# WHAT THIS TASK INVOLVES
Without including any pictures, please copy every entry below exactly.

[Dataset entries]
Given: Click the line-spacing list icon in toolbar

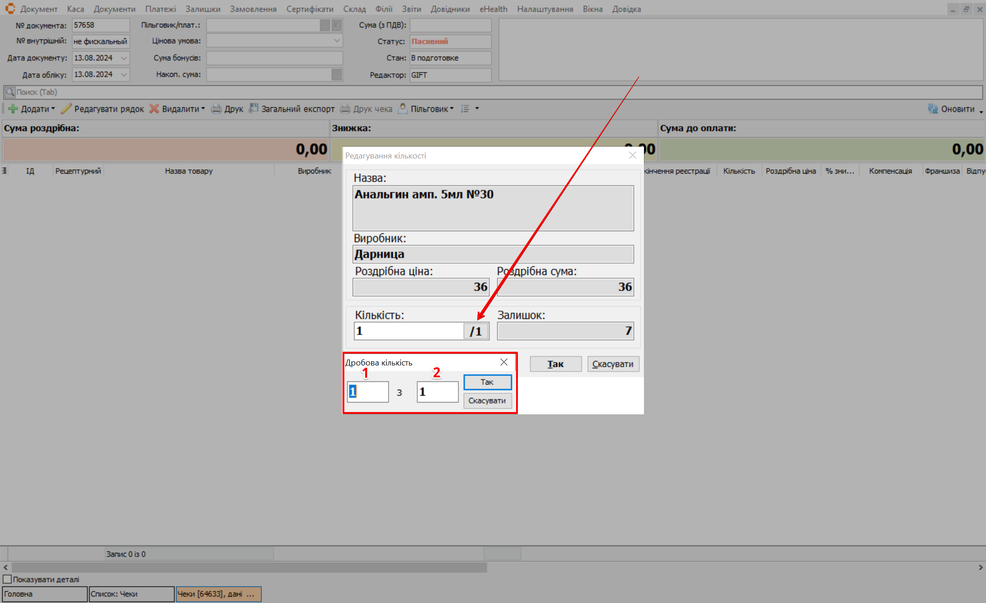Looking at the screenshot, I should [465, 109].
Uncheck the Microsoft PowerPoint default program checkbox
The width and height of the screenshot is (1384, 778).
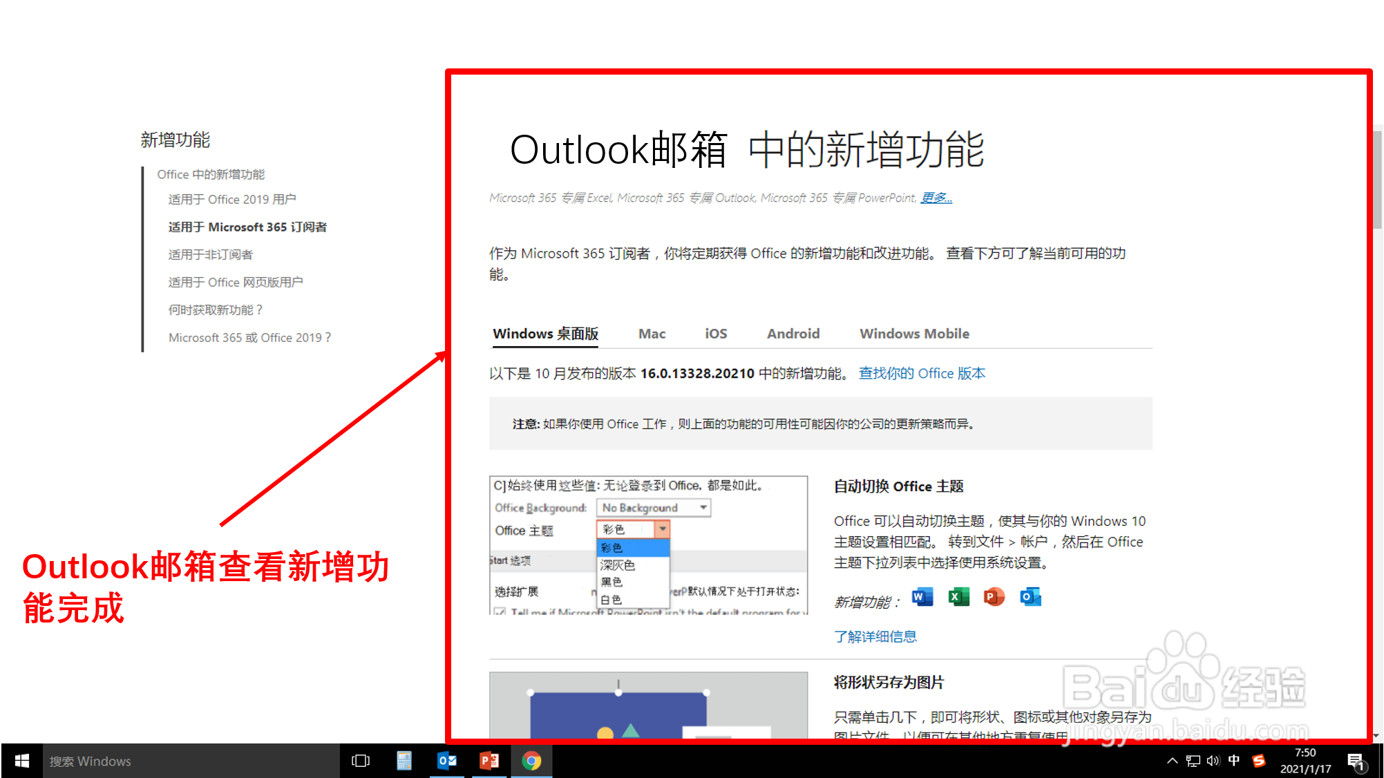click(x=499, y=614)
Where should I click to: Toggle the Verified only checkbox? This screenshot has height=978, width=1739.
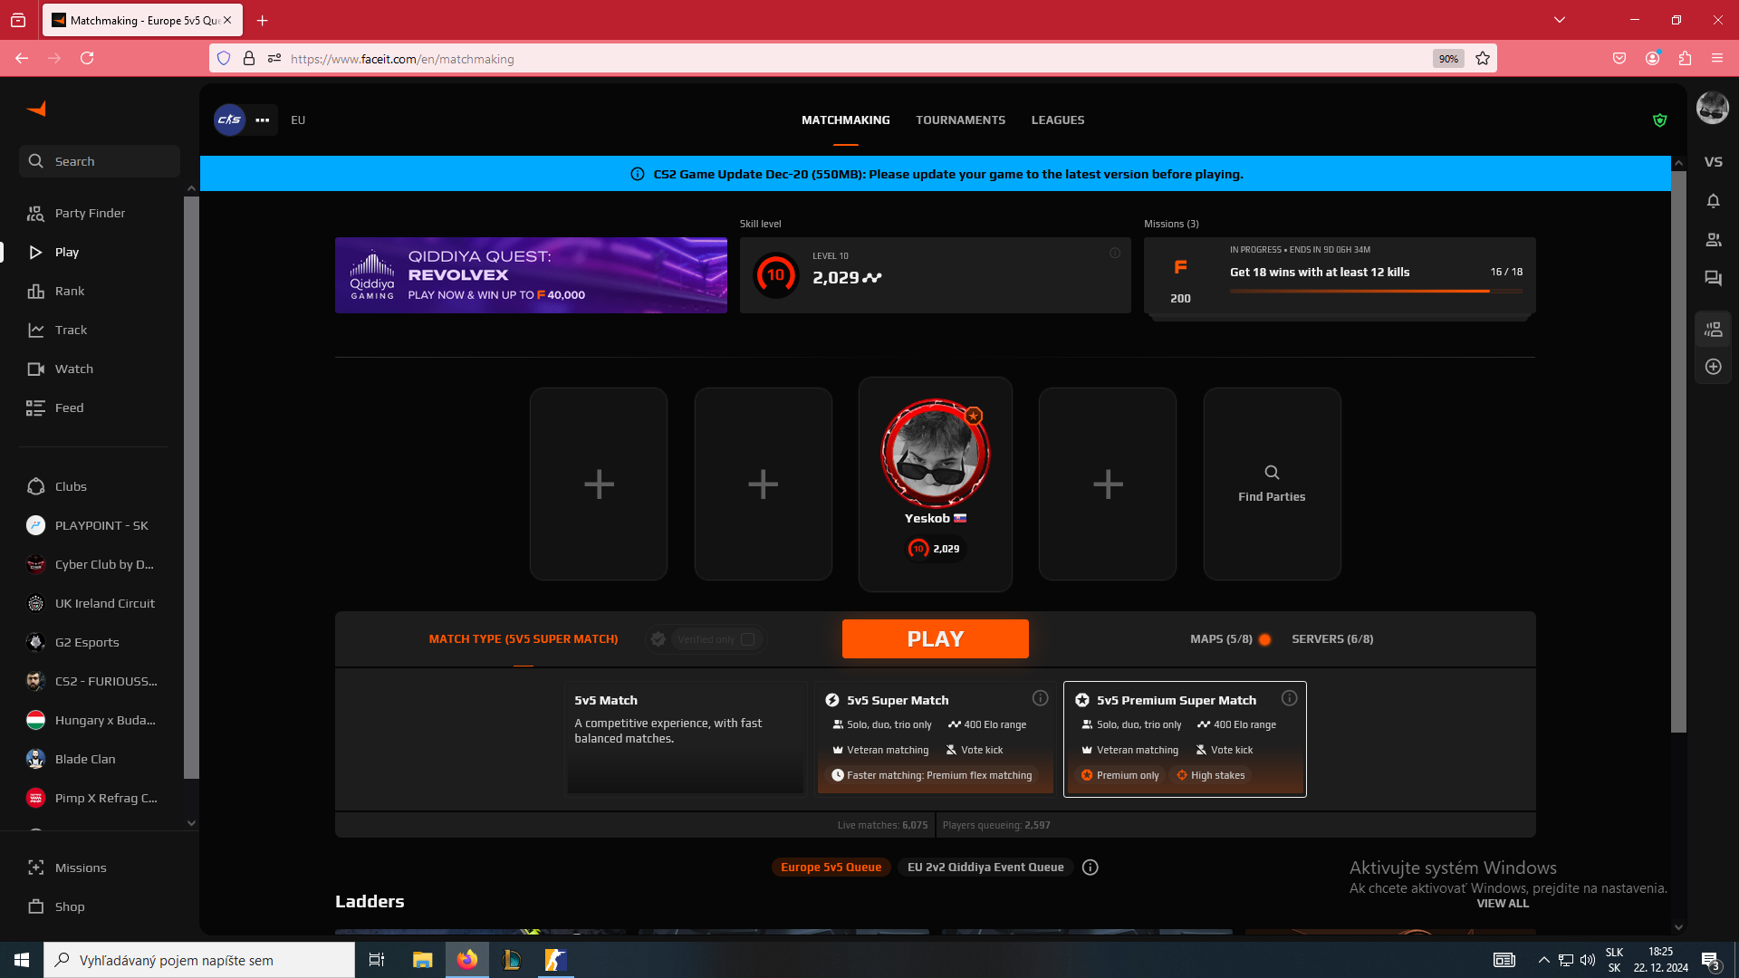click(747, 639)
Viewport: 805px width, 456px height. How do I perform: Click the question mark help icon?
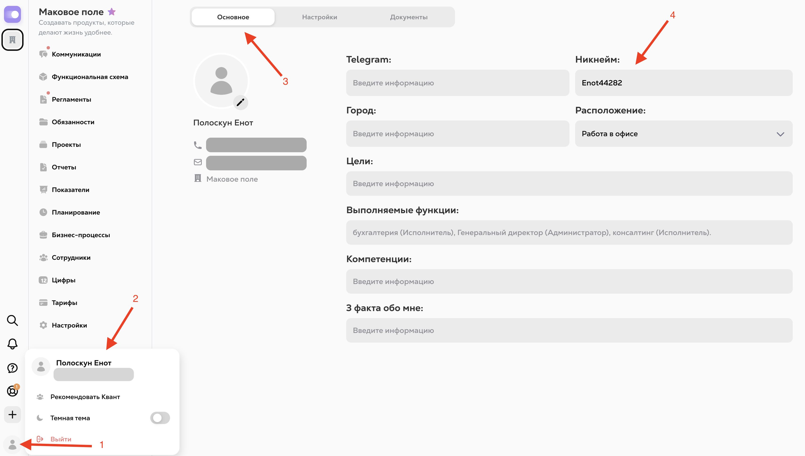pos(12,368)
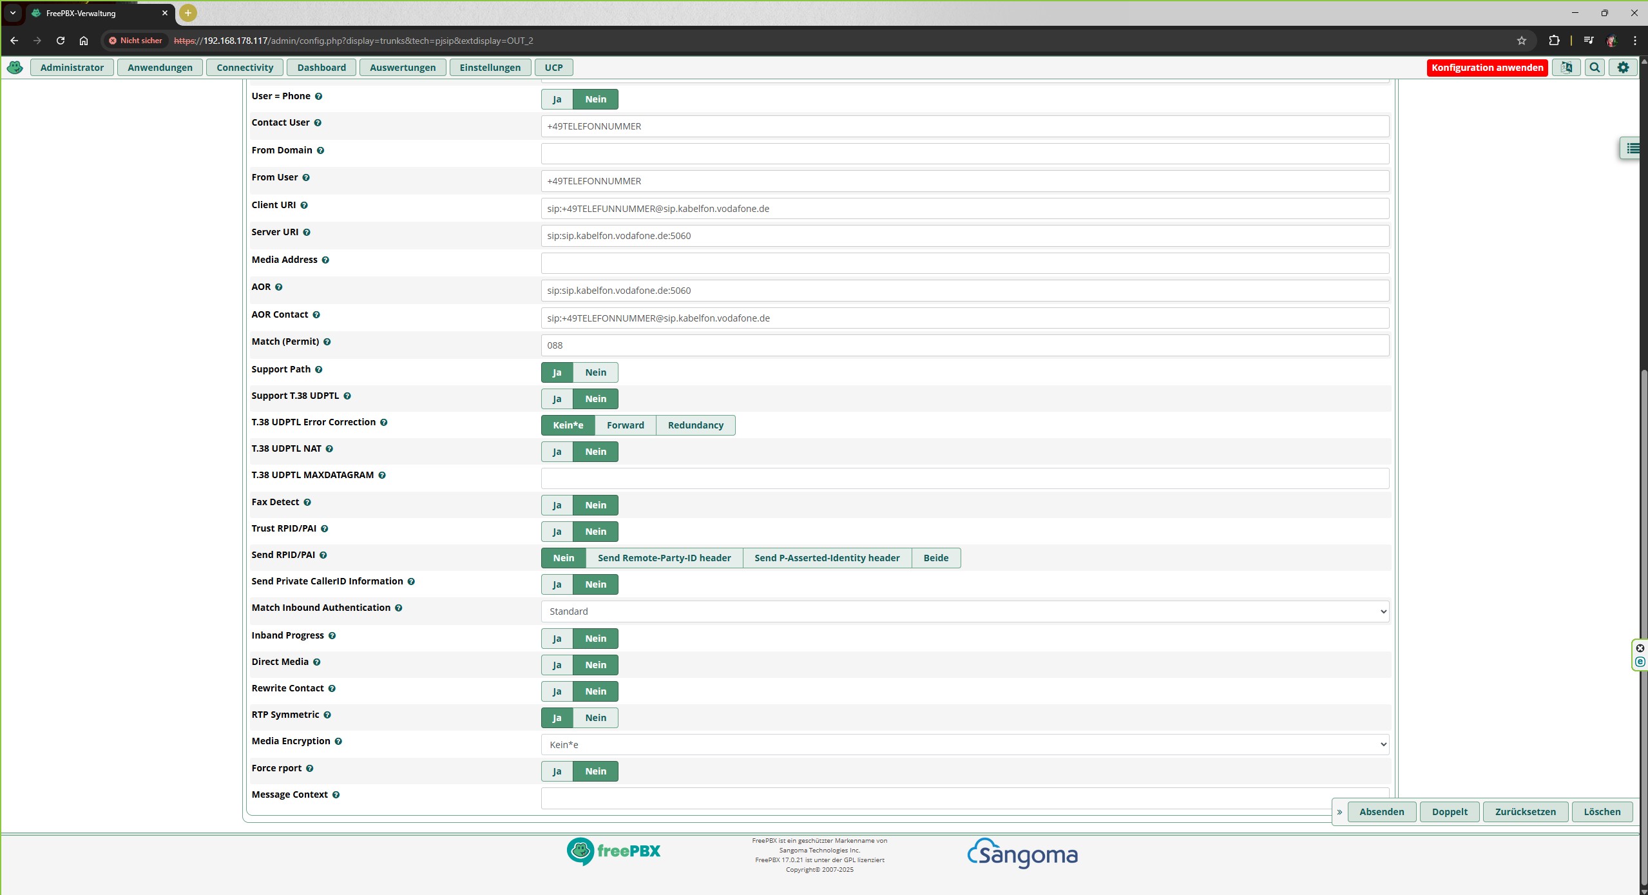Click help icon beside Media Encryption
1648x895 pixels.
[338, 741]
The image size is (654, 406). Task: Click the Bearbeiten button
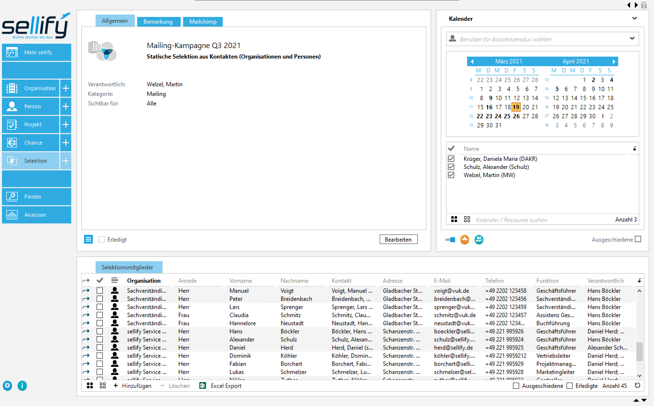pos(398,240)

# TASK ANSWER
Given: Click the line-spacing list icon in toolbar

Looking at the screenshot, I should [465, 109].
Uncheck the Microsoft PowerPoint default program checkbox
The width and height of the screenshot is (1384, 778).
click(x=499, y=614)
Where should I click to: Toggle the Verified only checkbox? This screenshot has height=978, width=1739.
click(747, 639)
Viewport: 805px width, 456px height. How do I perform: Click the question mark help icon?
pos(12,368)
Click help icon beside Media Encryption
1648x895 pixels.
[338, 741]
The image size is (654, 406). Task: Click the Bearbeiten button
pos(398,240)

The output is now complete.